* [What you need to do]:
Turn everything from the line containing "Where should I" down to the end of the listing below into a Markdown table with the columns Row and Line, numbering each row and skipping blank lines. Leave the pictures out of the table.

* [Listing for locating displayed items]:
━━━━━━━━━━
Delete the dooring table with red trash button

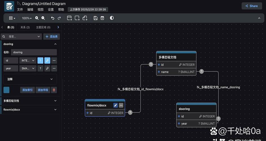pyautogui.click(x=54, y=90)
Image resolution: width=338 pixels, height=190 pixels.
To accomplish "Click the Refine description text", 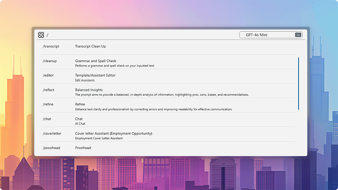I will [154, 109].

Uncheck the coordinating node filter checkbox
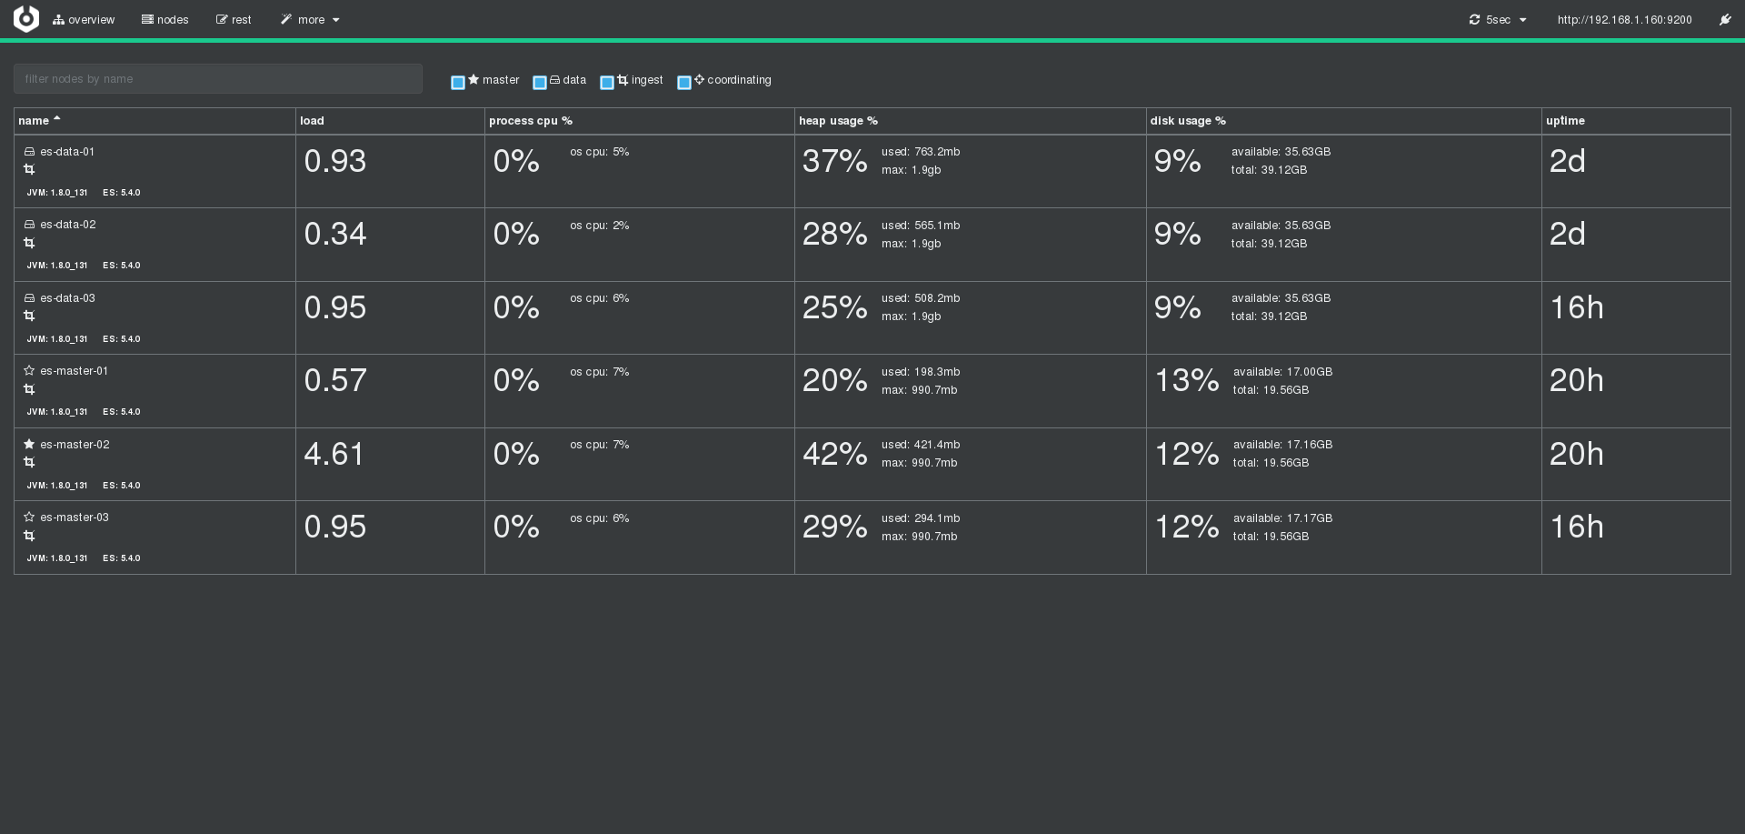[684, 83]
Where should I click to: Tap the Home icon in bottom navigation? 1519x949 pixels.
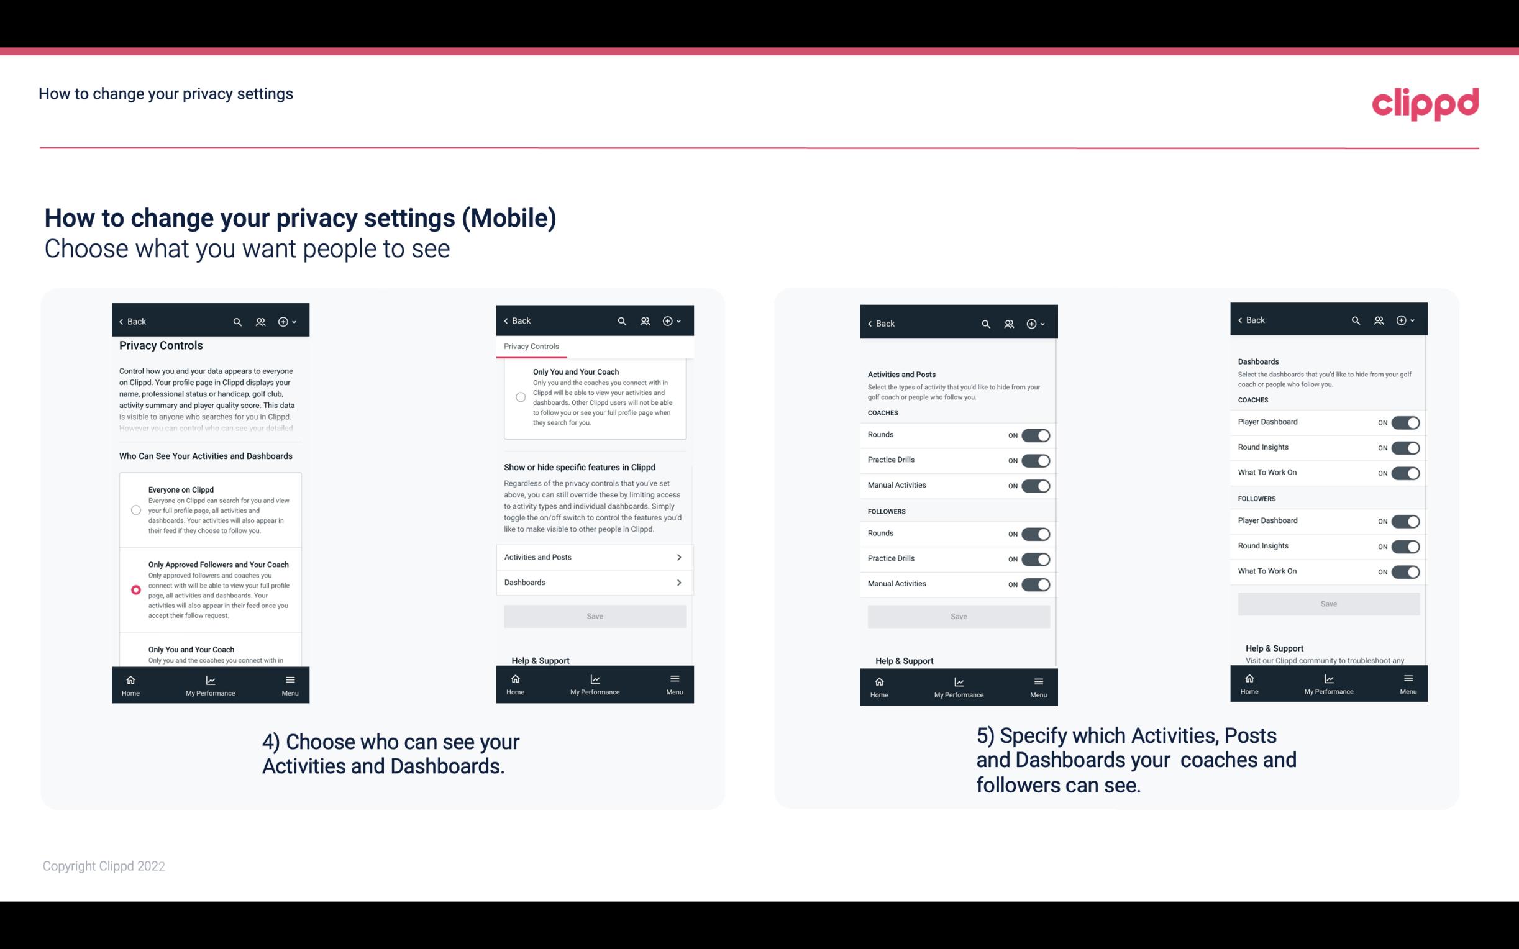[x=130, y=679]
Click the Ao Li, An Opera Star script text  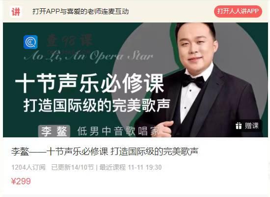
━━━━━━━━━━
* [Finished answer]:
| Row | Line |
|---|---|
| 1 | Where should I click to: Tap the Home icon in bottom navigation? 1519x949 pixels. |
| 2 | [x=130, y=679] |
| 3 | Click the Ao Li, An Opera Star script text   |